==== DATA SHOWN

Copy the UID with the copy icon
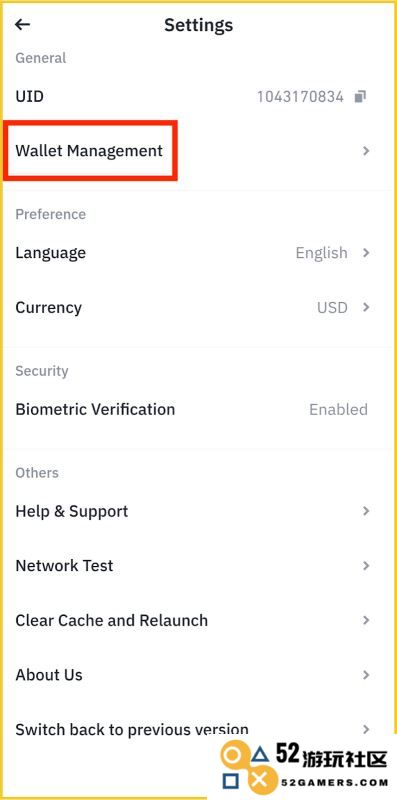This screenshot has width=397, height=800. click(x=361, y=96)
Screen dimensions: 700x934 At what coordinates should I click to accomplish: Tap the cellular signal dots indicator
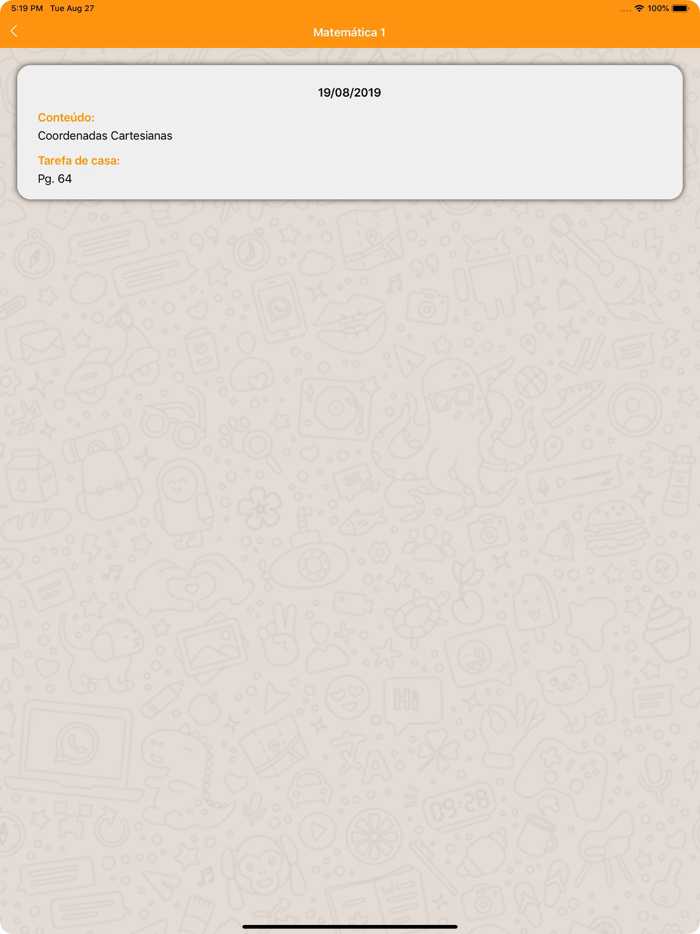click(x=625, y=10)
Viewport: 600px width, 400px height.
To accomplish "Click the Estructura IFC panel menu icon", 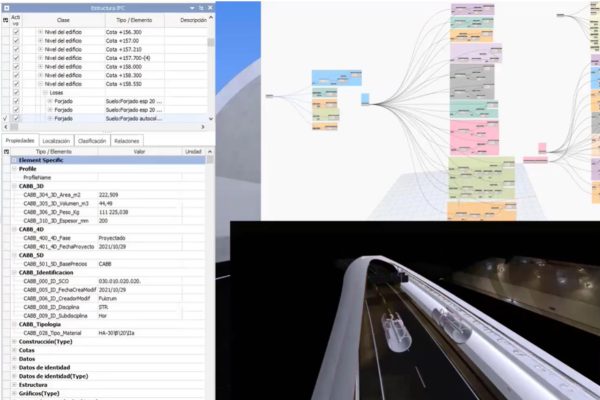I will pos(6,7).
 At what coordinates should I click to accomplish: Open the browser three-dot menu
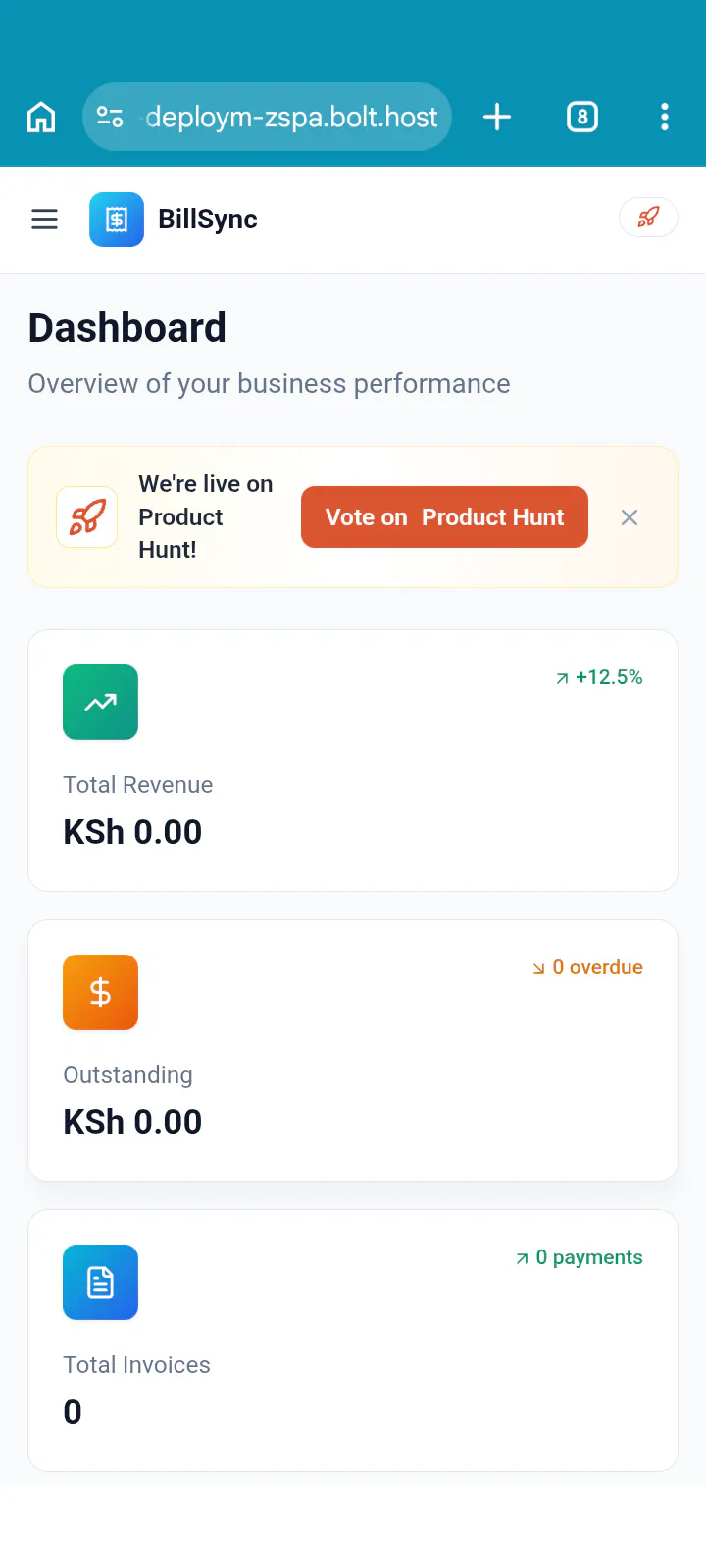pyautogui.click(x=665, y=117)
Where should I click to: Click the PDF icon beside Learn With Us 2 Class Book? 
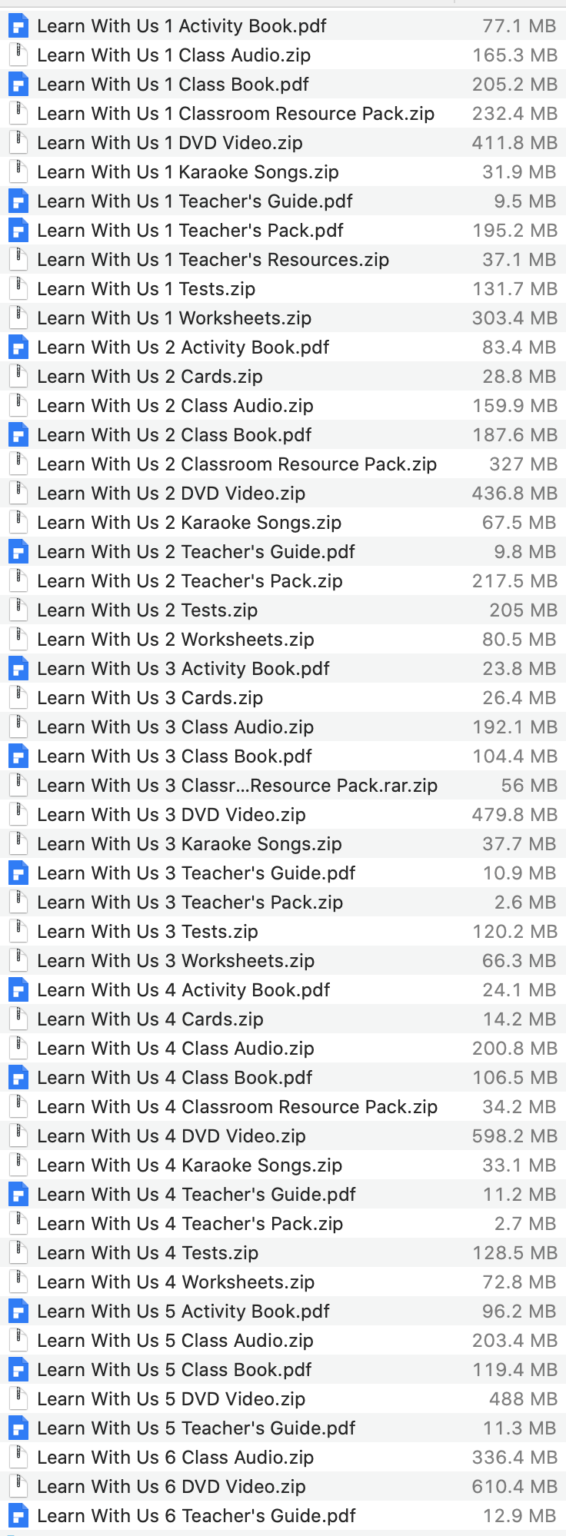click(17, 435)
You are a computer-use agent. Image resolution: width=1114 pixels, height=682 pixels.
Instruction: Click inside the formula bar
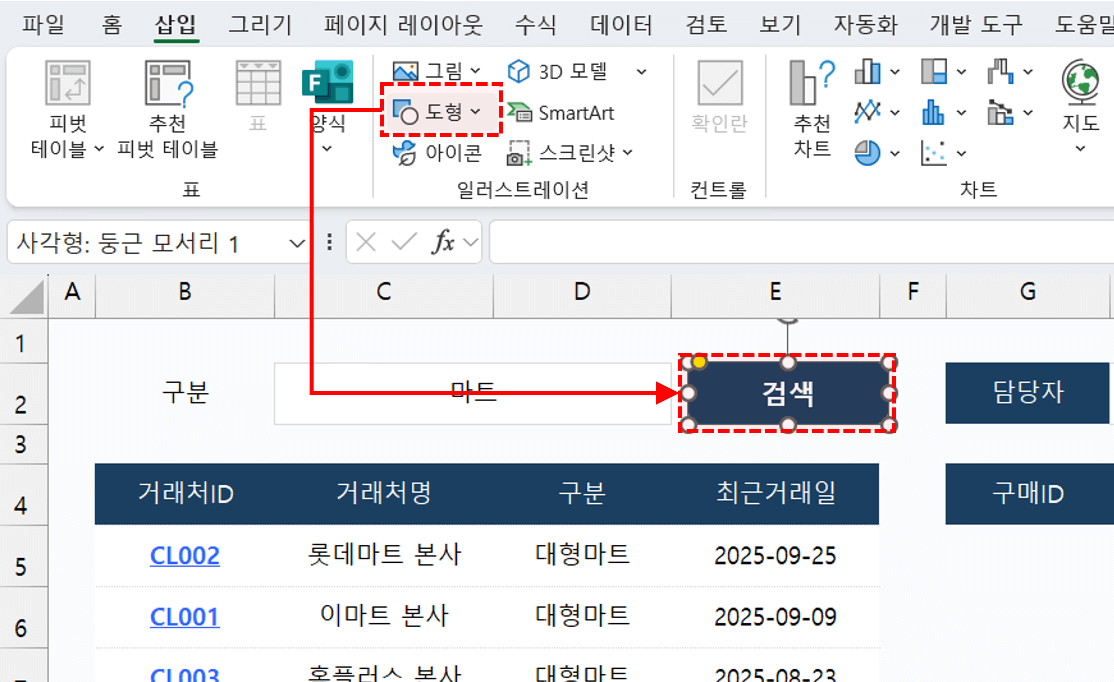pos(700,242)
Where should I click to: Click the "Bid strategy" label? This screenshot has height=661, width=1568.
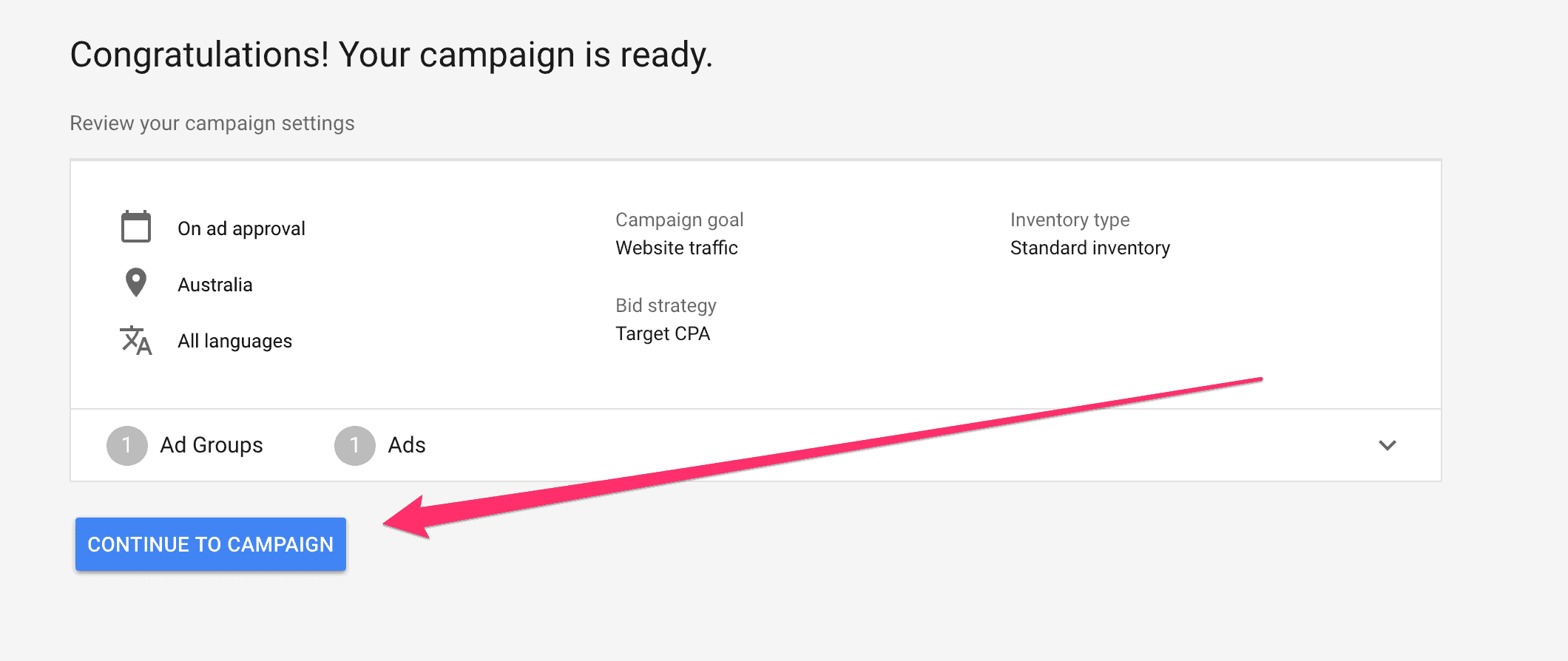point(666,305)
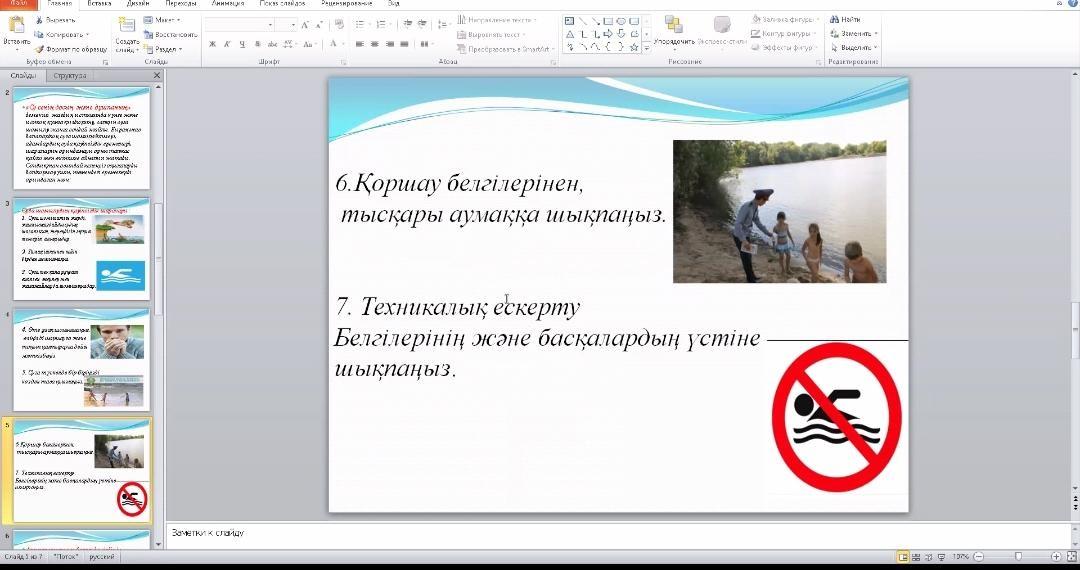Viewport: 1080px width, 570px height.
Task: Open the Layout (Макет) dropdown
Action: point(163,19)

========

Skip the pictures and retype exactly the lines from the one that contains "Where should I click to: Click the PDF" to the last line of the records.

Where should I click to: Click the PDF icon beside Learn With Us 2 Class Book? 
click(17, 435)
You are a computer-use agent. Image resolution: width=1114 pixels, height=682 pixels.
Instruction: Click inside the formula bar
pos(700,242)
Where should I click to: Click the "Bid strategy" label? This screenshot has height=661, width=1568.
point(666,305)
Viewport: 1080px width, 570px height.
Task: Open the Layout (Макет) dropdown
Action: point(163,19)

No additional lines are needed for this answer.